Sem especificar quantos pedidos foram aprovados nos anos anteriores, o grupo indicou que foram analisados 291 processos em 2025, 1.125 em 2024 e 4.085 em 2023. Do gráfico de comparação revelado, a esmagadora maioria destes pedidos de subsídio foi indeferida.
Na apresentação do relatório do grupo de trabalho, Sara Medina disse que nestes anos de vigência do EPAC, foram identificados problemas na implementação, com excesso de burocracia, falta de comunicação e necessidade de "coordenação institucional".
Genericamente, o grupo de trabalho propõe uma revisão ao nível da simplificação administrativa, da proteção social, do regime contributivo, da comunicação, da monitorização e da coordenação institucional.
O grupo de trabalho foi presidido pela IGAC e integrou elementos da Direção-Geral das Artes, Direção-Geral do Livro, dos Arquivos e das Bibliotecas, as fundações Casa da Música, Centro Cultural de Belém e Serralves, o Instituto do Cinema e do Audiovisual, a Museus e Monumentos de Portugal, o Organismo de Produção Artística (Opart) e os teatros nacionais D. Maria II e São João.
Em fevereiro passado, a ministra da Cultura, Juventude e Desporto, Margarida Balseiro Lopes, disse que queria iniciar o processo de revisão do EPAC e ter pronta uma proposta de revisão até final de setembro, a partir das conclusões do grupo de trabalho.

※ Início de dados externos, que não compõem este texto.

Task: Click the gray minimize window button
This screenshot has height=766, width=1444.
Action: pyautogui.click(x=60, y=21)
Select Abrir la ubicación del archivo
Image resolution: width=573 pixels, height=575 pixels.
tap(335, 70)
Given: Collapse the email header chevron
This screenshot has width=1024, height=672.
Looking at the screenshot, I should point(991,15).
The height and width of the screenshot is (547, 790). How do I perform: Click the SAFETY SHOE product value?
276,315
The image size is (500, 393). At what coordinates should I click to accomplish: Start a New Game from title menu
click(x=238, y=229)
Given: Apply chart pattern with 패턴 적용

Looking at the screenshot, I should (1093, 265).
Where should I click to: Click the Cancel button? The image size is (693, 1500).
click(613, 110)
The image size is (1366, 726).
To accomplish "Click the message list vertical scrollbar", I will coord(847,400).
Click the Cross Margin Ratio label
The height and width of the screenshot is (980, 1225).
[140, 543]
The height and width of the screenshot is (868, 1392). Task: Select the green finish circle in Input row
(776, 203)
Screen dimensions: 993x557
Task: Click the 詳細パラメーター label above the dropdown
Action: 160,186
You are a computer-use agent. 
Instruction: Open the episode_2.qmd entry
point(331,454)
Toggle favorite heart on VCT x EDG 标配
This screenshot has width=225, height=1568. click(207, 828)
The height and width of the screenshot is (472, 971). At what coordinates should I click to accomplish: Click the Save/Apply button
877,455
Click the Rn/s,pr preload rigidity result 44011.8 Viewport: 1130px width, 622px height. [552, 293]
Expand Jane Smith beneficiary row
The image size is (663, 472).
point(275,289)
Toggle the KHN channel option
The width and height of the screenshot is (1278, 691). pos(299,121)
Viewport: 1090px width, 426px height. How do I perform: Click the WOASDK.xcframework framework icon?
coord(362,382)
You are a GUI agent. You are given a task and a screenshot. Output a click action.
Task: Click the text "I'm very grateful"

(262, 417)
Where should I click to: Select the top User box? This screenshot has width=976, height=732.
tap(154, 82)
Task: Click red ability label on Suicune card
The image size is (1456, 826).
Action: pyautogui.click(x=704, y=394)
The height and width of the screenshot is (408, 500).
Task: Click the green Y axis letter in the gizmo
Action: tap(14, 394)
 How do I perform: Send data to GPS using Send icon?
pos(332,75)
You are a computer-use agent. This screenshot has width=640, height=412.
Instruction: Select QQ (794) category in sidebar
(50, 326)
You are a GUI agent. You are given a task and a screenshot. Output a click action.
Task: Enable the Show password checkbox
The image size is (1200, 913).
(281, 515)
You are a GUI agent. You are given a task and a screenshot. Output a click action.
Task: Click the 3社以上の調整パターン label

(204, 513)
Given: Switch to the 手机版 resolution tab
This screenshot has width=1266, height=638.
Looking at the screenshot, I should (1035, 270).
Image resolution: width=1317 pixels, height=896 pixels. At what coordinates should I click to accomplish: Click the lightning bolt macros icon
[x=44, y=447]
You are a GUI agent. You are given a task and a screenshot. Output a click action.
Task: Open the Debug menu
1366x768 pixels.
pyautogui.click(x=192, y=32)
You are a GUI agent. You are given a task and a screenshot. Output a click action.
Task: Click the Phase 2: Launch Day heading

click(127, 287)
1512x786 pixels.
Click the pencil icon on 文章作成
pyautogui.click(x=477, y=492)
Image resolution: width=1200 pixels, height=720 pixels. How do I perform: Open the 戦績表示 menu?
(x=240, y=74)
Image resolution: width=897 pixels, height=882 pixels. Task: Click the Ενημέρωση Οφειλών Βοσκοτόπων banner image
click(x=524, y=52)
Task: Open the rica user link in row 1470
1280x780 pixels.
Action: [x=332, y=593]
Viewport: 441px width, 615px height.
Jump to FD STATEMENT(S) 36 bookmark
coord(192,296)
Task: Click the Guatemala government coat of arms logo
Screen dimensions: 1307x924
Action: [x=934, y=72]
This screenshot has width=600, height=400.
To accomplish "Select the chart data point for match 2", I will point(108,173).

O próprio estatuto previa a revisão no prazo de dois anos a partir da sua entrada em vigor.
Sara Medina disse hoje que no âmbito do grupo de trabalho foram auscultadas 60 entidades e recebidos 19 contributos escritos.
No âmbito da revisão do EPAC, o Governo tem em curso, durante todo o mês de julho, uma auscultação pública (no portal participa.gov.pt) para receção de contributos.